Work instruction
Nothing in the entries may differ when you return them.

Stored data
****************************************
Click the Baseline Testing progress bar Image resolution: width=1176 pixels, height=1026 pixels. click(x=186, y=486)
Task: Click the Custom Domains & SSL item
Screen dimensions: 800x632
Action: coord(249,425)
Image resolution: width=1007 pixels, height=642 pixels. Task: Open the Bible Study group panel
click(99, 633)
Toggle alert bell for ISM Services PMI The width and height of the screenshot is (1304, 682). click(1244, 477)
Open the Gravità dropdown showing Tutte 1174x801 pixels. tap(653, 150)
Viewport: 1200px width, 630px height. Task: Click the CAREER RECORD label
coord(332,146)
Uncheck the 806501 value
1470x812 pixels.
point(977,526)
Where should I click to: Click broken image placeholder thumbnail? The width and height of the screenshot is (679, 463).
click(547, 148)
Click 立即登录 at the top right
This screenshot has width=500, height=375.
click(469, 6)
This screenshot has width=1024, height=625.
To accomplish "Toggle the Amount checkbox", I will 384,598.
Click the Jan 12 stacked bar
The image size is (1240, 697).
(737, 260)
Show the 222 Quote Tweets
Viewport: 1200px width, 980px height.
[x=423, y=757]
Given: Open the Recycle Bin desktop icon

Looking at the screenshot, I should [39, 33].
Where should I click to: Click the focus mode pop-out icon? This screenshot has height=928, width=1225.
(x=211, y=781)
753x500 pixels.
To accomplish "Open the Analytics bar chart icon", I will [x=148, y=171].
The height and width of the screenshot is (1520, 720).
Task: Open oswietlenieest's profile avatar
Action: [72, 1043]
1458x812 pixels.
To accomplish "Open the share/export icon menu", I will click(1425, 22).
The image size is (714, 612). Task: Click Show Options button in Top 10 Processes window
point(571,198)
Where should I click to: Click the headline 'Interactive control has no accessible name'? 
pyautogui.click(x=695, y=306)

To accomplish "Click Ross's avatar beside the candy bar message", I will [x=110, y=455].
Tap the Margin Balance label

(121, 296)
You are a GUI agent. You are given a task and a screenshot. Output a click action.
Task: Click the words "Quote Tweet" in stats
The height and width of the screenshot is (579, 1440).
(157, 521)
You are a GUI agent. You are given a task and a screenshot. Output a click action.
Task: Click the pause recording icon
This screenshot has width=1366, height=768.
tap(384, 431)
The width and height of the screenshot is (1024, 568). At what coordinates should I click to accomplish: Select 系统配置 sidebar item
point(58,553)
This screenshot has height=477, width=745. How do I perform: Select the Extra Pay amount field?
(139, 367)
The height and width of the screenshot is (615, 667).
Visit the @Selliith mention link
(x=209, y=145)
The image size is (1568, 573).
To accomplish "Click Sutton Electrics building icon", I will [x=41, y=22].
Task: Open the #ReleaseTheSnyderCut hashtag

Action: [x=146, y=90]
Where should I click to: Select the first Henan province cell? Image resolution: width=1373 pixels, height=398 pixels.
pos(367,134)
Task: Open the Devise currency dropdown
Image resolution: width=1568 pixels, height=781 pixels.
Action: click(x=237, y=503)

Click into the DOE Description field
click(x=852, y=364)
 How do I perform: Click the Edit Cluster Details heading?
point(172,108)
****************************************
Expected answer
Click the Baseline Testing progress bar Image resolution: width=1176 pixels, height=1026 pixels. click(x=186, y=486)
Task: Click the Custom Domains & SSL item
Screen dimensions: 800x632
Action: coord(249,425)
Image resolution: width=1007 pixels, height=642 pixels. Task: Open the Bible Study group panel
click(99, 633)
Toggle alert bell for ISM Services PMI The width and height of the screenshot is (1304, 682). click(1244, 477)
Open the Gravità dropdown showing Tutte 1174x801 pixels. tap(653, 150)
Viewport: 1200px width, 630px height. Task: Click the CAREER RECORD label
coord(332,146)
Uncheck the 806501 value
1470x812 pixels.
point(977,526)
Where should I click to: Click broken image placeholder thumbnail? The width and height of the screenshot is (679, 463).
click(547, 148)
Click 立即登录 at the top right
This screenshot has width=500, height=375.
click(469, 6)
This screenshot has width=1024, height=625.
To accomplish "Toggle the Amount checkbox", I will 384,598.
Click the Jan 12 stacked bar
The image size is (1240, 697).
(737, 260)
Show the 222 Quote Tweets
Viewport: 1200px width, 980px height.
[x=423, y=757]
Given: Open the Recycle Bin desktop icon

Looking at the screenshot, I should [39, 33].
Where should I click to: Click the focus mode pop-out icon? This screenshot has height=928, width=1225.
(x=211, y=781)
753x500 pixels.
To accomplish "Open the Analytics bar chart icon", I will [x=148, y=171].
The height and width of the screenshot is (1520, 720).
Task: Open oswietlenieest's profile avatar
Action: [72, 1043]
1458x812 pixels.
To accomplish "Open the share/export icon menu", I will click(1425, 22).
The image size is (714, 612). Task: Click Show Options button in Top 10 Processes window
point(571,198)
Where should I click to: Click the headline 'Interactive control has no accessible name'? 
pyautogui.click(x=695, y=306)

To accomplish "Click Ross's avatar beside the candy bar message", I will [x=110, y=455].
Tap the Margin Balance label

(121, 296)
You are a GUI agent. You are given a task and a screenshot. Output a click action.
Task: Click the words "Quote Tweet" in stats
The height and width of the screenshot is (579, 1440).
(157, 521)
You are a GUI agent. You are given a task and a screenshot. Output a click action.
Task: Click the pause recording icon
This screenshot has width=1366, height=768.
tap(384, 431)
The width and height of the screenshot is (1024, 568). At what coordinates should I click to accomplish: Select 系统配置 sidebar item
point(58,553)
This screenshot has height=477, width=745. How do I perform: Select the Extra Pay amount field?
(139, 367)
The height and width of the screenshot is (615, 667).
Visit the @Selliith mention link
(x=209, y=145)
The image size is (1568, 573).
To accomplish "Click Sutton Electrics building icon", I will [x=41, y=22].
Task: Open the #ReleaseTheSnyderCut hashtag

Action: [x=146, y=90]
Where should I click to: Select the first Henan province cell? Image resolution: width=1373 pixels, height=398 pixels.
pos(367,134)
Task: Open the Devise currency dropdown
Image resolution: width=1568 pixels, height=781 pixels.
Action: click(x=237, y=503)

Click into the DOE Description field
click(x=852, y=364)
 How do I perform: Click the Edit Cluster Details heading?
point(172,108)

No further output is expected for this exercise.